4. Intention to dispense with actual delivery may be inferred from circumstances. When the parties consider the sale complete in respect to both price and delivery, the title passes. When, on the other hand, they intend that final payment and final delivery shall yet take place and be concurrent acts, the title does not pass.

5. Delivery, actual or constructive, under an express stipulation for retaining title till the price shall be paid, is but a conditional sale; and it preserves that character, in respect even to a subsequent bona fide purchaser, for value and without notice.

6. Where the delivery is of cotton etc., by a planter or commission merchant, "on cash sale," no express stipulation for the retention of title is necessary. By virtue of the statute, Code, section 1593, the title of the seller remains undivested until payment is received in full. The incidents follow, in respect to bona fide purchasers, which attend other conditional sales.

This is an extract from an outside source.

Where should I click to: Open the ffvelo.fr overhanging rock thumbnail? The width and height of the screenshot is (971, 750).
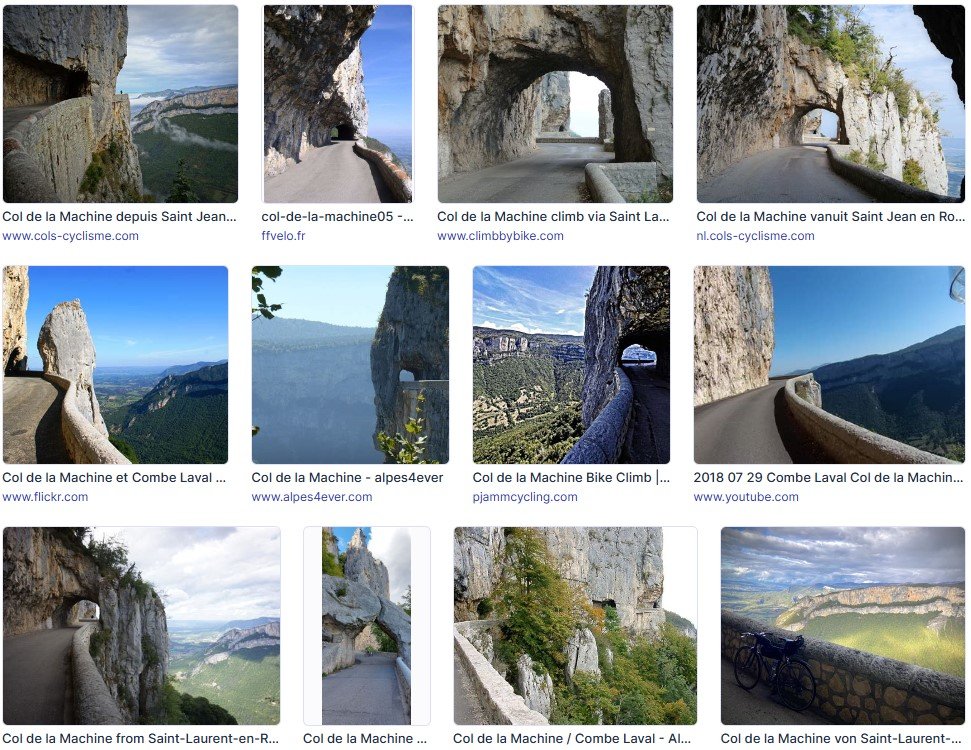(x=337, y=104)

7. A conversation otherwise irrelevant to a given contract, may become relevant by having been recited between the parties while the negotiations were in progress.

8. Declarations by a person under whom the defendants claim, made whilst he was out of possession, and after the defendants parted with their money and acquired possession, are not admissible to impair their title.

Practice in the Supreme Court. New trial. Sales. Delivery. Evidence. Before Judge HILL. Bibb Superior Court. April Adjourned Term, 1876.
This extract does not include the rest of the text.